Chorizo, salami, sucuk, pepperoni, nem chua, som moo, saucisson, fermented sausage

===Tea===
Pu-erh tea, Kombucha, Lahpet, Goishicha

==Risks==

Sterilization is an important factor to consider during the fermentation of foods. Failing to completely remove any microbes from equipment and storing vessels may result in the multiplication of harmful organisms within the ferment, potentially increasing the risks of food borne illnesses such as botulism. However, botulism in vegetable ferments is only possible when not properly canned. The production of off smells and discoloration may be indications that harmful bacteria may have been introduced to the food.

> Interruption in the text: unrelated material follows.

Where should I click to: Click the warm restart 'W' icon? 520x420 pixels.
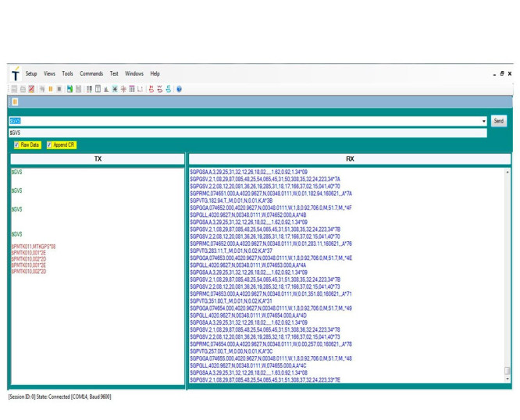(160, 89)
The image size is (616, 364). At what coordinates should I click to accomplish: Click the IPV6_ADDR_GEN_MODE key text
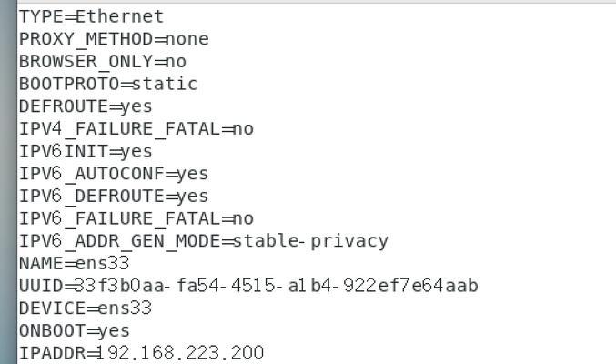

Alaska has witnessed a steady increase of cases of botulism since 1985. It has more cases of botulism than any other state in the United States of America. This is caused by the traditional Alaska Native practice of allowing animal products such as whole fish, fish heads, walrus, sea lion, and whale flippers, beaver tails, seal oil, and birds, to ferment for an extended period of time before being consumed. The risk is exacerbated when a plastic container is used for this purpose instead of the old-fashioned, traditional method, a grass-lined hole, as the Clostridium botulinum bacteria thrive in the anaerobic conditions created by the air-tight enclosure in plastic.

Research has found that fermented food contains a carcinogenic by-product, ethyl carbamate (urethane). "A 2009 review of the existing studies conducted across Asia concluded that regularly eating pickled vegetables roughly doubles a person's risk for esophageal squamous cell carcinoma."